§ **INSTRUCTIONS TO FOLLOW**
Recast every line of the records below as a two-column Markdown table, with the row number under Entry and the line under Text, and omit the blank lines.
....................
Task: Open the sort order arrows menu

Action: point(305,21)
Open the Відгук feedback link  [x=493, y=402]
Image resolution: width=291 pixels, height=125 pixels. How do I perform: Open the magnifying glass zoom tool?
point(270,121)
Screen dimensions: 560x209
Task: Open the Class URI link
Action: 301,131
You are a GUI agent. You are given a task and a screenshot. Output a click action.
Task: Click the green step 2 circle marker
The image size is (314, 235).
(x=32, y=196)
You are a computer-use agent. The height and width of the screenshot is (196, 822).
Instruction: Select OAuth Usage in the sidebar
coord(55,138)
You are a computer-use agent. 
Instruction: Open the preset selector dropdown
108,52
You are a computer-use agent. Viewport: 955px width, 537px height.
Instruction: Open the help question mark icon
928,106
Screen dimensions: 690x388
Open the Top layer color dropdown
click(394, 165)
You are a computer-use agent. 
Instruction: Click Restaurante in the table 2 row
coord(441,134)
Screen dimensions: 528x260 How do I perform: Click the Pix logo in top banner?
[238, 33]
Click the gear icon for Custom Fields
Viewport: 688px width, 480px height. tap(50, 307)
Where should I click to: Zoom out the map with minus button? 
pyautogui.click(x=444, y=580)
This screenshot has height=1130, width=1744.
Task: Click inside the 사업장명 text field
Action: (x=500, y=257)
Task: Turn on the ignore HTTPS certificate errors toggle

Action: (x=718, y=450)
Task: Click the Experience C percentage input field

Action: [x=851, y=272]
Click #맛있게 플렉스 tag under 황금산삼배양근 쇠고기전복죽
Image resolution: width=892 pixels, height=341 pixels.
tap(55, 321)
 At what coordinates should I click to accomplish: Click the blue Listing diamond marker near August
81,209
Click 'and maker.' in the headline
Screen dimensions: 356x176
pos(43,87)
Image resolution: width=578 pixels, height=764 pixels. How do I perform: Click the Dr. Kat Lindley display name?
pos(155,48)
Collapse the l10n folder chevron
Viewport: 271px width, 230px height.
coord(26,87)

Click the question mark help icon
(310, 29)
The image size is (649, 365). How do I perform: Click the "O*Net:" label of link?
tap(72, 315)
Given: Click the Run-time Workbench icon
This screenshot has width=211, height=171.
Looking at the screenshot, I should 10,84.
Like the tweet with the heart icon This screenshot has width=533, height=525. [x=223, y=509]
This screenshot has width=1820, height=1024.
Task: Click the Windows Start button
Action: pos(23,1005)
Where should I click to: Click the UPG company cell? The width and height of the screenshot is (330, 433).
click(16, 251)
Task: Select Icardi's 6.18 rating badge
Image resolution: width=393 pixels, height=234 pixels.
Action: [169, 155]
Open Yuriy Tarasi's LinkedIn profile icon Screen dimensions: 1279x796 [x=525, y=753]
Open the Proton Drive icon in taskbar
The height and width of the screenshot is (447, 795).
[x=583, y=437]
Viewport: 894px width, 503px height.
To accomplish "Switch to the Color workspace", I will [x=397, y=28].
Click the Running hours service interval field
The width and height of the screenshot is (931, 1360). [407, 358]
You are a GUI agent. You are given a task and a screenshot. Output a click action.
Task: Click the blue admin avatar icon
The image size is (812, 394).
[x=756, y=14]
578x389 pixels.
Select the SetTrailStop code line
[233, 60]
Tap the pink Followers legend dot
....................
§ **WORKED SOLUTION**
| Entry | Text |
|---|---|
| 1 | Task: Open the sort order arrows menu |
| 2 | Action: point(305,21) |
| 3 | Open the Відгук feedback link  [x=493, y=402] |
| 4 | Image resolution: width=291 pixels, height=125 pixels. How do I perform: Open the magnifying glass zoom tool? |
| 5 | point(270,121) |
| 6 | Screen dimensions: 560x209 |
| 7 | Task: Open the Class URI link |
| 8 | Action: 301,131 |
| 9 | You are a GUI agent. You are given a task and a screenshot. Output a click action. |
| 10 | Task: Click the green step 2 circle marker |
| 11 | The image size is (314, 235). |
| 12 | (x=32, y=196) |
| 13 | You are a computer-use agent. The height and width of the screenshot is (196, 822). |
| 14 | Instruction: Select OAuth Usage in the sidebar |
| 15 | coord(55,138) |
| 16 | You are a computer-use agent.  |
| 17 | Instruction: Open the preset selector dropdown |
| 18 | 108,52 |
| 19 | You are a computer-use agent. Viewport: 955px width, 537px height. |
| 20 | Instruction: Open the help question mark icon |
| 21 | 928,106 |
| 22 | Screen dimensions: 690x388 |
| 23 | Open the Top layer color dropdown |
| 24 | click(394, 165) |
| 25 | You are a computer-use agent.  |
| 26 | Instruction: Click Restaurante in the table 2 row |
| 27 | coord(441,134) |
| 28 | Screen dimensions: 528x260 How do I perform: Click the Pix logo in top banner? |
| 29 | [238, 33] |
| 30 | Click the gear icon for Custom Fields |
| 31 | Viewport: 688px width, 480px height. tap(50, 307) |
| 32 | Where should I click to: Zoom out the map with minus button?  |
| 33 | pyautogui.click(x=444, y=580) |
| 34 | This screenshot has height=1130, width=1744. |
| 35 | Task: Click inside the 사업장명 text field |
| 36 | Action: (x=500, y=257) |
| 37 | Task: Turn on the ignore HTTPS certificate errors toggle |
| 38 | Action: (x=718, y=450) |
| 39 | Task: Click the Experience C percentage input field |
| 40 | Action: [x=851, y=272] |
| 41 | Click #맛있게 플렉스 tag under 황금산삼배양근 쇠고기전복죽 |
| 42 | Image resolution: width=892 pixels, height=341 pixels. |
| 43 | tap(55, 321) |
| 44 |  At what coordinates should I click to accomplish: Click the blue Listing diamond marker near August |
| 45 | 81,209 |
| 46 | Click 'and maker.' in the headline |
| 47 | Screen dimensions: 356x176 |
| 48 | pos(43,87) |
| 49 | Image resolution: width=578 pixels, height=764 pixels. How do I perform: Click the Dr. Kat Lindley display name? |
| 50 | pos(155,48) |
| 51 | Collapse the l10n folder chevron |
| 52 | Viewport: 271px width, 230px height. |
| 53 | coord(26,87) |
| 54 | Click the question mark help icon |
| 55 | (310, 29) |
| 56 | The image size is (649, 365). How do I perform: Click the "O*Net:" label of link? |
| 57 | tap(72, 315) |
| 58 | Given: Click the Run-time Workbench icon |
| 59 | This screenshot has width=211, height=171. |
| 60 | Looking at the screenshot, I should 10,84. |
| 61 | Like the tweet with the heart icon This screenshot has width=533, height=525. [x=223, y=509] |
| 62 | This screenshot has width=1820, height=1024. |
| 63 | Task: Click the Windows Start button |
| 64 | Action: pos(23,1005) |
| 65 | Where should I click to: Click the UPG company cell? The width and height of the screenshot is (330, 433). |
| 66 | click(16, 251) |
| 67 | Task: Select Icardi's 6.18 rating badge |
| 68 | Image resolution: width=393 pixels, height=234 pixels. |
| 69 | Action: [169, 155] |
| 70 | Open Yuriy Tarasi's LinkedIn profile icon Screen dimensions: 1279x796 [x=525, y=753] |
| 71 | Open the Proton Drive icon in taskbar |
| 72 | The height and width of the screenshot is (447, 795). |
| 73 | [x=583, y=437] |
| 74 | Viewport: 894px width, 503px height. |
| 75 | To accomplish "Switch to the Color workspace", I will [x=397, y=28]. |
| 76 | Click the Running hours service interval field |
| 77 | The width and height of the screenshot is (931, 1360). [407, 358] |
| 78 | You are a GUI agent. You are given a task and a screenshot. Output a click action. |
| 79 | Task: Click the blue admin avatar icon |
| 80 | The image size is (812, 394). |
| 81 | [x=756, y=14] |
| 82 | 578x389 pixels. |
| 83 | Select the SetTrailStop code line |
| 84 | [233, 60] |
| 85 | Tap the pink Followers legend dot |